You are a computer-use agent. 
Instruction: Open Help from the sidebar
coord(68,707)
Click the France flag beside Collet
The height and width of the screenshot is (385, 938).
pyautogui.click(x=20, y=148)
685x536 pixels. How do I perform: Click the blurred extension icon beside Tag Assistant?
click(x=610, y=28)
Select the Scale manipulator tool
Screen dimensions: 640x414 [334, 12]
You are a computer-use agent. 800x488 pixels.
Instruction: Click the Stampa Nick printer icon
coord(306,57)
····················
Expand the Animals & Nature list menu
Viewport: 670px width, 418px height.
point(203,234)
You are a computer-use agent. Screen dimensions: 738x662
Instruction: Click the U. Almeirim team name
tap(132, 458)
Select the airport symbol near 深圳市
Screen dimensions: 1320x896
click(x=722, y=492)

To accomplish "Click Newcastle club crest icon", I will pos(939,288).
····················
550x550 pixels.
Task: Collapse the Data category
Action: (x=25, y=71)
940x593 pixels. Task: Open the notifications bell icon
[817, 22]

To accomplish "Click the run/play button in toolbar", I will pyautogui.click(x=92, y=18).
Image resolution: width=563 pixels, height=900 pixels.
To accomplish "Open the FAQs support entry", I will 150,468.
····················
**AIM OF THE TASK:** What is the number of lines in the listing above that contain the word "computer"? Reply with that number alone.

**SOLUTION TO THIS PROBLEM:** 3